Education was the modus operandi in the freedom schools that powered the civil rights movement -- In the Black Panther Liberation school in Oakland, in the Institute of the Black World in Atlanta, Communiversity in Chicago, Forums 65 and 66 in Detroit, the Schomburg in New York, and too many more efforts and places to name here.

And today, this dedication to education is the path to liberation, as a kind of radical truth-telling, is what brings us projects like Ava DuVernay's 13th, Nikole Hannah-Jones's 1619 Podcast, Jeffrey Robinson's the Truth About the Confederacy, and Ta-Nehisi Coats’ re-articulation of the long-standing argument for reparations, and the work of many organizations like the Education for Liberation Network, Detroit Independent Freedom Schools Movement, and so many more.

This might be surprising to many of you who when you think of black people in education you think about the achievement gap, you think about at-risk learners, you think about parents who seem not to value education, and you assume that we have no dedication to education. Others of us will balk at that idea because we know we have fought, and continued to fight for access to quality education. And yet, what we receive does not measure up.

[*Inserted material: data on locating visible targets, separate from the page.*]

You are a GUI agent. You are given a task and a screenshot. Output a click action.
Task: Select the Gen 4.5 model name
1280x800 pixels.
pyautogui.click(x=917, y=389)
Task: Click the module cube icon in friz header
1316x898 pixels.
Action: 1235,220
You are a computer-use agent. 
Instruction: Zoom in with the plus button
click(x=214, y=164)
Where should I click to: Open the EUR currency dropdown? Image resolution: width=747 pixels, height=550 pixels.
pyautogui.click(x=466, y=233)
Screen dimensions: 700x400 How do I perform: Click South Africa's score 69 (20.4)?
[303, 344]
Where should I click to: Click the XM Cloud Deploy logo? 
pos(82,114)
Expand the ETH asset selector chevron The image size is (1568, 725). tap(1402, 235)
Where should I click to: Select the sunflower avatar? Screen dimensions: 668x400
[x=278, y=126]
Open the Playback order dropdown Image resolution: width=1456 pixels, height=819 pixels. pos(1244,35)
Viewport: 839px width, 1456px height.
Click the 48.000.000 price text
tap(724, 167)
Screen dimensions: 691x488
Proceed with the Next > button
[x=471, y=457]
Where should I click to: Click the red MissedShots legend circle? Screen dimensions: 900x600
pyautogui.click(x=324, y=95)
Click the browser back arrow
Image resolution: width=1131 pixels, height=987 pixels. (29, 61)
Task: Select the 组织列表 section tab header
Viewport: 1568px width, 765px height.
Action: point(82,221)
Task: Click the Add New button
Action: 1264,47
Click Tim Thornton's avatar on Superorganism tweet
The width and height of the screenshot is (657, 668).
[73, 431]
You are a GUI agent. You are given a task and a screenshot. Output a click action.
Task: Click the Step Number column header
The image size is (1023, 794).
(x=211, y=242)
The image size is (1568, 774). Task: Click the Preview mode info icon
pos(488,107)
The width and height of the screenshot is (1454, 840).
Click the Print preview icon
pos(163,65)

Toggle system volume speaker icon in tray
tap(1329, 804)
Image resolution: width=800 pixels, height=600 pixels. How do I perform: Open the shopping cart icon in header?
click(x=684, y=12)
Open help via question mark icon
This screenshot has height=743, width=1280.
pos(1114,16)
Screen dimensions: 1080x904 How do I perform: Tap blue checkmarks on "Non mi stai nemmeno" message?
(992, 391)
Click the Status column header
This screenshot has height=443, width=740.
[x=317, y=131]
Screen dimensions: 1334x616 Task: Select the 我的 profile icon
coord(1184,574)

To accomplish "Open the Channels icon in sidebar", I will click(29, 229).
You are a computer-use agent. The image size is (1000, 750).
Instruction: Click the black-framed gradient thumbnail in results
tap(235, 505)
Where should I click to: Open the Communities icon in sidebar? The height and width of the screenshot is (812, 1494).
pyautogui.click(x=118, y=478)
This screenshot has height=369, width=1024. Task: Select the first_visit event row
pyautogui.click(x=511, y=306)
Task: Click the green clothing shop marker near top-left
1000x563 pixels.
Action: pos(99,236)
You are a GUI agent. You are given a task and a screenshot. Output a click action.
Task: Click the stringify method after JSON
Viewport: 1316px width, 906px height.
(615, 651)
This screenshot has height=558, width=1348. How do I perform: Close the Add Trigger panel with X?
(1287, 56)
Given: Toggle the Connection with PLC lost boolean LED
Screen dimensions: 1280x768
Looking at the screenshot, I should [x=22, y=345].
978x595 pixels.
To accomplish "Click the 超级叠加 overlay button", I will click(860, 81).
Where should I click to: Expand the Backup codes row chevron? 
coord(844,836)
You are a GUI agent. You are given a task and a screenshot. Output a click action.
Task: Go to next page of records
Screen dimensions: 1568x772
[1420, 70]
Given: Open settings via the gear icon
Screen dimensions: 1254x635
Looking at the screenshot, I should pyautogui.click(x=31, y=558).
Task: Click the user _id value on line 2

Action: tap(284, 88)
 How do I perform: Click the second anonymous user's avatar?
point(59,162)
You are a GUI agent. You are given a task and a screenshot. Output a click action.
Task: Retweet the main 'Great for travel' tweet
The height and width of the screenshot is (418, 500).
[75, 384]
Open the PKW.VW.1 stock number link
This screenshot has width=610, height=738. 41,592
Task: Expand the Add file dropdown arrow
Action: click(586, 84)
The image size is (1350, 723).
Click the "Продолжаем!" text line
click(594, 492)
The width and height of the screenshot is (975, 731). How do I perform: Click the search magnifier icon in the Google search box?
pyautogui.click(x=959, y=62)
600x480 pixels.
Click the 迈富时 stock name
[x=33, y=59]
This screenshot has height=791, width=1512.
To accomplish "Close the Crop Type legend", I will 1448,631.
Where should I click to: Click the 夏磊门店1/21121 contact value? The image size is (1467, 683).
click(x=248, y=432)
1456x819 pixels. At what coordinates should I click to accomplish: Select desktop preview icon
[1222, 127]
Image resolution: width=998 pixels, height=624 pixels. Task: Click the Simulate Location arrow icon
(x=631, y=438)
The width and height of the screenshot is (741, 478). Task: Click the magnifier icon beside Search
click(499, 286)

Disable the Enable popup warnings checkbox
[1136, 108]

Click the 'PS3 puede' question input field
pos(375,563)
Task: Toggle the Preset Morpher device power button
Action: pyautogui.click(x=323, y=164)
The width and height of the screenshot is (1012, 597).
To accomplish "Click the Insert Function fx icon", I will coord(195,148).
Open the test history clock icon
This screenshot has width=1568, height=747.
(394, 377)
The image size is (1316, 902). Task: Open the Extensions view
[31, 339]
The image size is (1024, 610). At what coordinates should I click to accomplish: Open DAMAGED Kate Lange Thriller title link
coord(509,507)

In both cases, the idea of education and schooling are conflated. And this is a common and yet dangerous misstep. In fact, I would argue that it is detrimental to black well-being, to the well-being of all disenfranchised people. And certainly to the vision of a more just world. So the crux of today's lesson is to understand that schooling and education are not the same thing. And Mwalimu Shujaa expounds on this important delineation in his text, Too Much Schooling, Too Little Education. What he emphasizes is that schooling is an institution of the state meant to maintain the existing social order. And as such, what it offers is an “education” limited in scope and possibility for radical transformation toward more justice.

School is a mechanism designed to socialize students into the world as it is - injustices and all. Now this is not to say that there aren't important moments of education happening in school. I am grateful for all the educators who keep the walls from crashing in on the students. You will hear from some of them throughout Educate 8:46. But their work is often limited, hindered, aborted, refused because it challenges the very notion of schooling that powers anti-blackness in other forms of systemic injustice.

In fact, consider that the only hope for a more equitable and just model of schooling lies in the education we seek and cultivate outside the confines of the schoolhouse. The education that challenges us to confront some harsh realities about the ideas of democracy, equality, and freedom that undergird the school curriculum, and that often hide in disguise more than they reveal.

The purpose of education in a revolutionary sense is to seek to know better so that we might be better. So that we might do better. So that we might be other than that which is not good for us, or to us. So that we might collectively breathe forth a new more just world. Once you commit to this notion of education, an education that wrestles with power, that reveals the absence, misrepresentation, manipulation, and hegemony inherent to a model of knowing, a curriculum authored and propagated by the few, and not always in the interests of the many. When you know education in this way, you will be able to see the injustice, and you will be compelled to find ways to be otherwise.

Education is ultimately an act of self-determination, which means you have to pursue it. You have to go get it. You have to be a relentless seeker of the knowledge that is strategically forgotten, or simply ignored. You have to open your ears to the voices struggling to breathe under the knee. You cannot allow schooling to hold your education hostage. So the goal of Educate 8:46 is to point you precisely in this direction.  

Denise Taliaferro Baszile:

Thank you for listening to Educate 8:46 in memory of George Floyd, and the thousands of others whose lives have been so violently and unjustly ended.